• _WHAT IS EXPECTED_:
Write out, precisely and in full, each line of the material.
Start of RECORDS FOR PROCESSING
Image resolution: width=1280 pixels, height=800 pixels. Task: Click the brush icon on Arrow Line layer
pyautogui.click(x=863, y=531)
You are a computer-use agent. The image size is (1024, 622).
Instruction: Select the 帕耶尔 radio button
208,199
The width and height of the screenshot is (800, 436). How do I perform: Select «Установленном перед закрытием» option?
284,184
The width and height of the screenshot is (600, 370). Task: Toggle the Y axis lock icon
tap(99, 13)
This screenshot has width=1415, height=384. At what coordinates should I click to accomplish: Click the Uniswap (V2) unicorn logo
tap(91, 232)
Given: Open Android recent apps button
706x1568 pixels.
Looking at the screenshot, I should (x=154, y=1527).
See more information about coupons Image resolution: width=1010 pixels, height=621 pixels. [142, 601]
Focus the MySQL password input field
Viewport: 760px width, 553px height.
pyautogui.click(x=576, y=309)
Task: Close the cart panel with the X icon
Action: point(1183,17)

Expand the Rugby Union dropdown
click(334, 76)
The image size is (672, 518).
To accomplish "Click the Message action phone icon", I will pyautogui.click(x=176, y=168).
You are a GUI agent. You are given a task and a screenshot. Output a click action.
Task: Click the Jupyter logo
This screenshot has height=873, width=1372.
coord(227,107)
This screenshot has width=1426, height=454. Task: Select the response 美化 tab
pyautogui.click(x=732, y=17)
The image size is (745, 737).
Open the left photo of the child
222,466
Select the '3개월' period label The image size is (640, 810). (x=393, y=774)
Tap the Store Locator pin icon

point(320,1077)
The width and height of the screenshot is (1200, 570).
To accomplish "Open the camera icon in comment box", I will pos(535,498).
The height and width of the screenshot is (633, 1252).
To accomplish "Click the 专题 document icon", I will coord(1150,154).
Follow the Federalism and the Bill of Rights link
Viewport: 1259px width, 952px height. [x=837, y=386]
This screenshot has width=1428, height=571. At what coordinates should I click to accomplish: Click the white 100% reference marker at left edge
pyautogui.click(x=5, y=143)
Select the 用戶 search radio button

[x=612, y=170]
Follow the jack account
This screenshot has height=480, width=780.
End of RECORDS FOR PROCESSING
• _REPLY TO THE TASK_:
Image resolution: width=1280 pixels, height=800 pixels. Task: Click the brush icon on Arrow Line layer
pyautogui.click(x=863, y=531)
You are a computer-use agent. The image size is (1024, 622).
Instruction: Select the 帕耶尔 radio button
208,199
The width and height of the screenshot is (800, 436). How do I perform: Select «Установленном перед закрытием» option?
284,184
The width and height of the screenshot is (600, 370). Task: Toggle the Y axis lock icon
tap(99, 13)
This screenshot has width=1415, height=384. At what coordinates should I click to accomplish: Click the Uniswap (V2) unicorn logo
tap(91, 232)
Given: Open Android recent apps button
706x1568 pixels.
Looking at the screenshot, I should (x=154, y=1527).
See more information about coupons Image resolution: width=1010 pixels, height=621 pixels. [142, 601]
Focus the MySQL password input field
Viewport: 760px width, 553px height.
pyautogui.click(x=576, y=309)
Task: Close the cart panel with the X icon
Action: point(1183,17)

Expand the Rugby Union dropdown
click(334, 76)
The image size is (672, 518).
To accomplish "Click the Message action phone icon", I will pyautogui.click(x=176, y=168).
You are a GUI agent. You are given a task and a screenshot. Output a click action.
Task: Click the Jupyter logo
This screenshot has height=873, width=1372.
coord(227,107)
This screenshot has width=1426, height=454. Task: Select the response 美化 tab
pyautogui.click(x=732, y=17)
The image size is (745, 737).
Open the left photo of the child
222,466
Select the '3개월' period label The image size is (640, 810). (x=393, y=774)
Tap the Store Locator pin icon

point(320,1077)
The width and height of the screenshot is (1200, 570).
To accomplish "Open the camera icon in comment box", I will pos(535,498).
The height and width of the screenshot is (633, 1252).
To accomplish "Click the 专题 document icon", I will coord(1150,154).
Follow the Federalism and the Bill of Rights link
Viewport: 1259px width, 952px height. [x=837, y=386]
This screenshot has width=1428, height=571. At what coordinates should I click to accomplish: Click the white 100% reference marker at left edge
pyautogui.click(x=5, y=143)
Select the 用戶 search radio button

[x=612, y=170]
Follow the jack account
This screenshot has height=480, width=780.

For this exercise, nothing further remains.